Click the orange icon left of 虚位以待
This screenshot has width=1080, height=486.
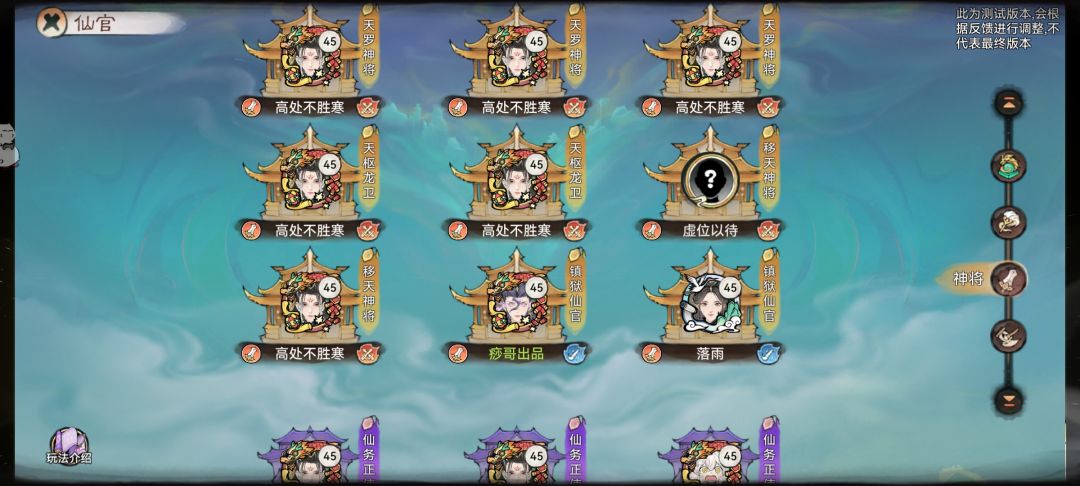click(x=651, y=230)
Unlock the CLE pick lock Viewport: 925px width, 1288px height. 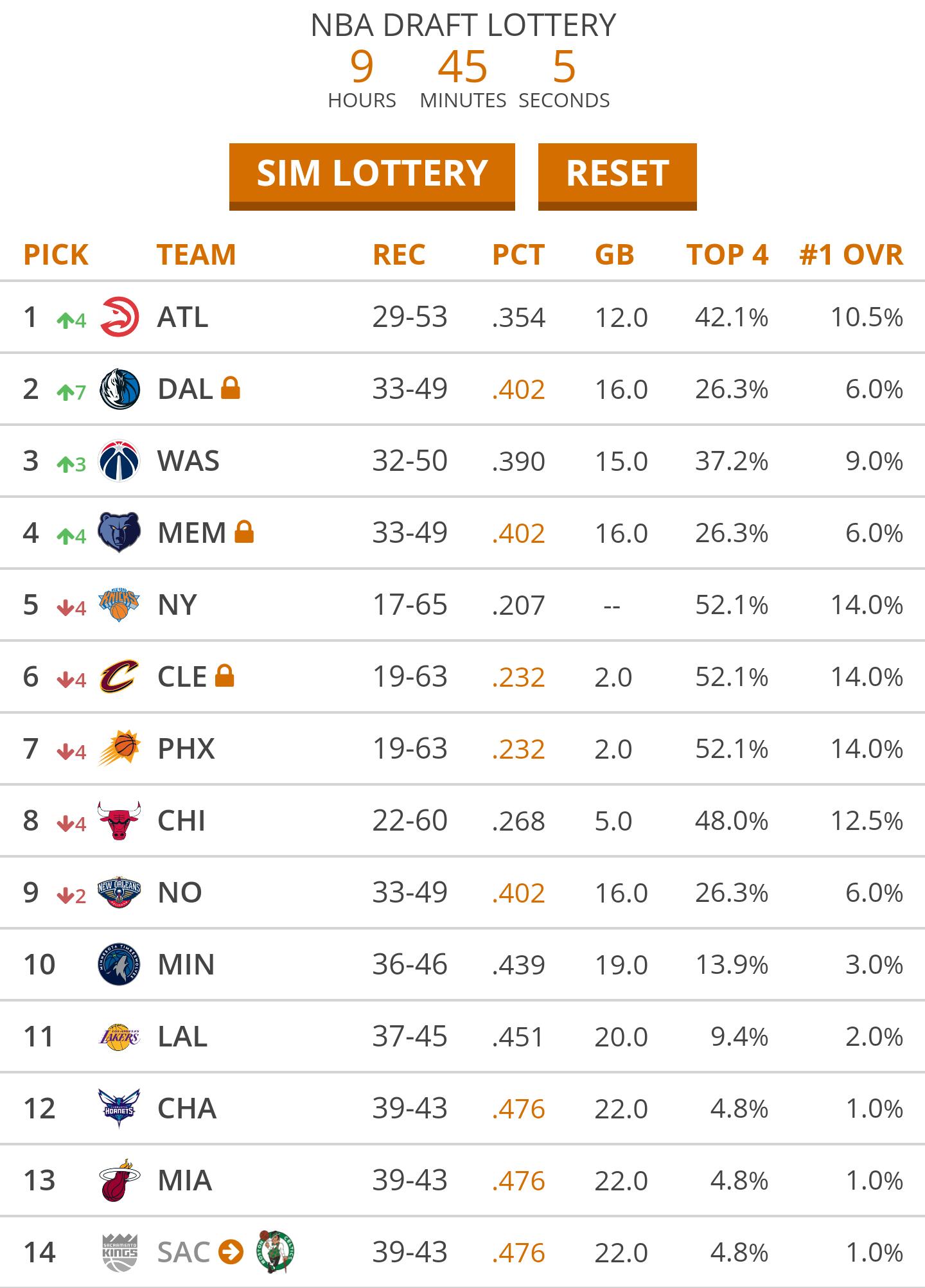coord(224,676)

* * *

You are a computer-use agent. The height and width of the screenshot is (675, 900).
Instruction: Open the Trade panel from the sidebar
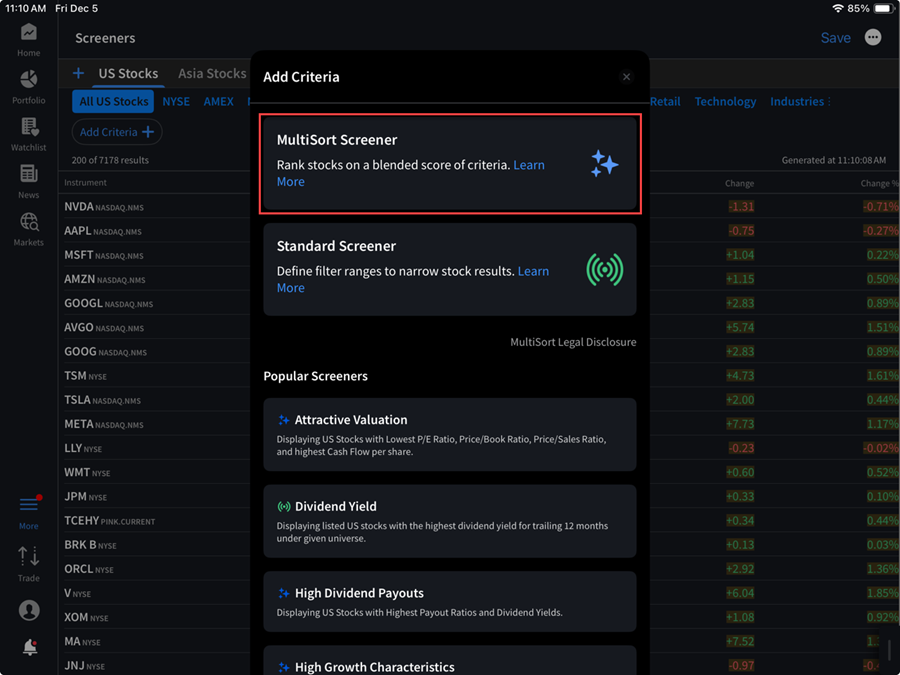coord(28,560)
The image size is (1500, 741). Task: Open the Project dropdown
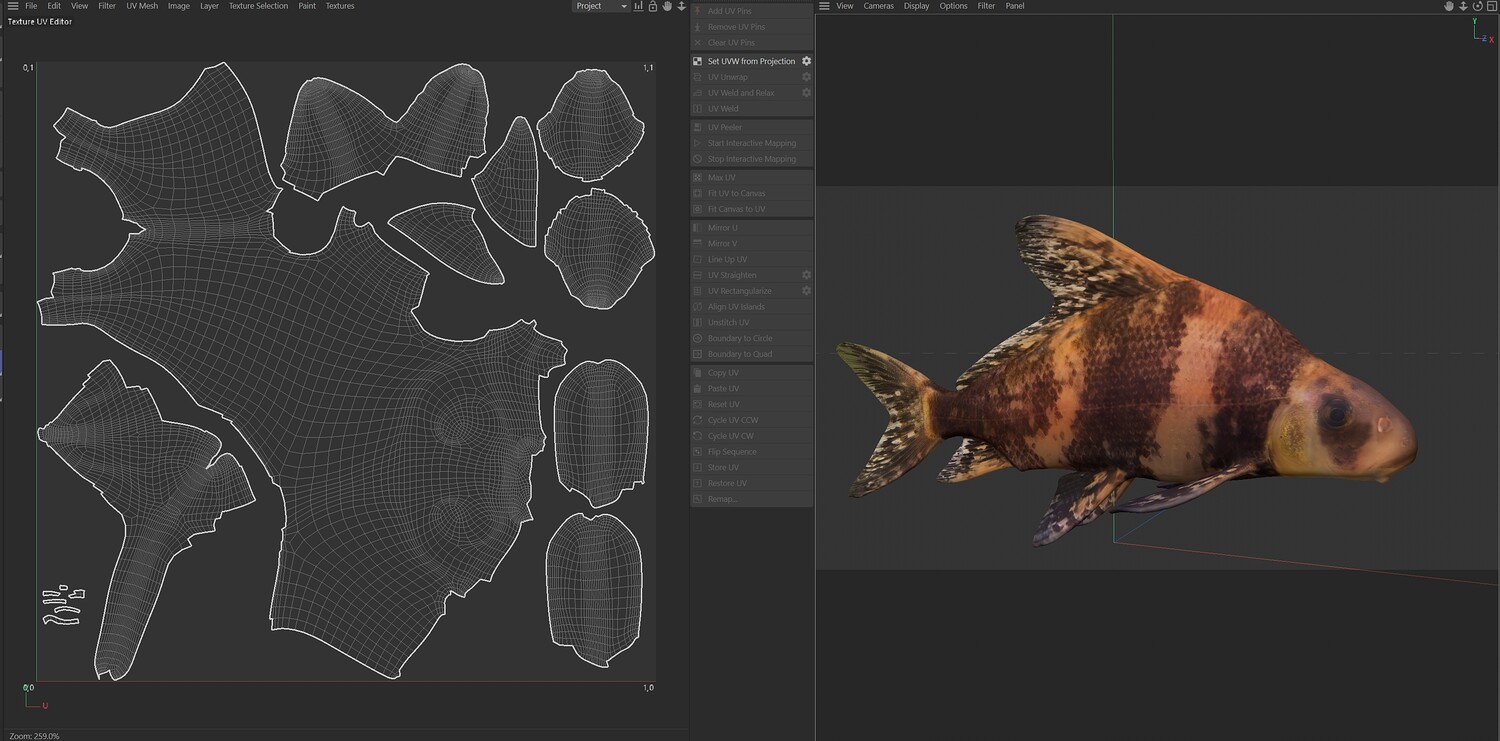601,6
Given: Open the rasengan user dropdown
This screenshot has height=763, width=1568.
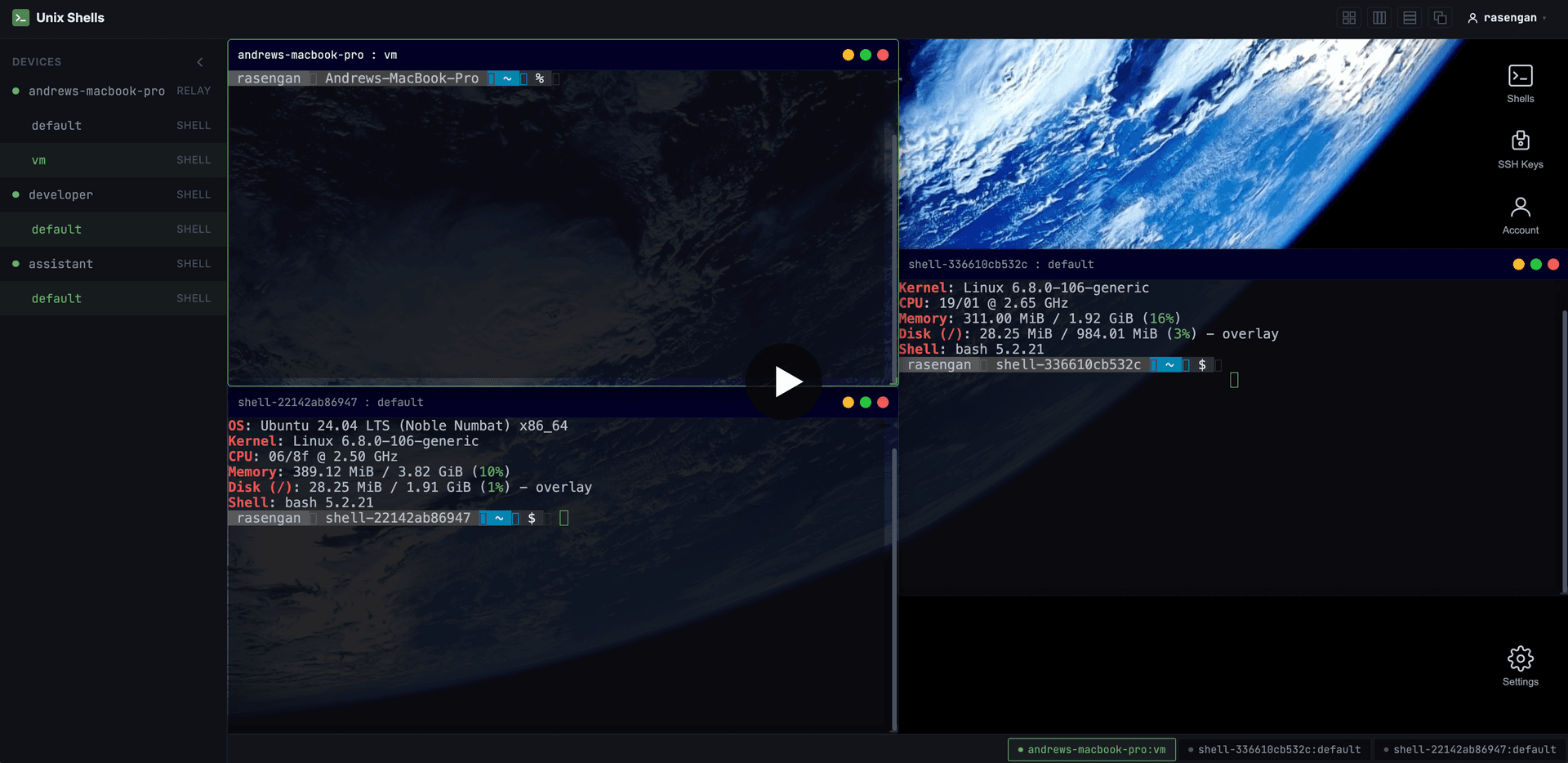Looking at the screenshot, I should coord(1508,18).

---

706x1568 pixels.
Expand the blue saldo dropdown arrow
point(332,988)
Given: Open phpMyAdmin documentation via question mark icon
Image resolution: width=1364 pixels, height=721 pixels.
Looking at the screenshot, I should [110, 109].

WORK REQUIRED: A bare number is all that is asked for: the count of lines above that include "Given".

EXERCISE ANSWER: 2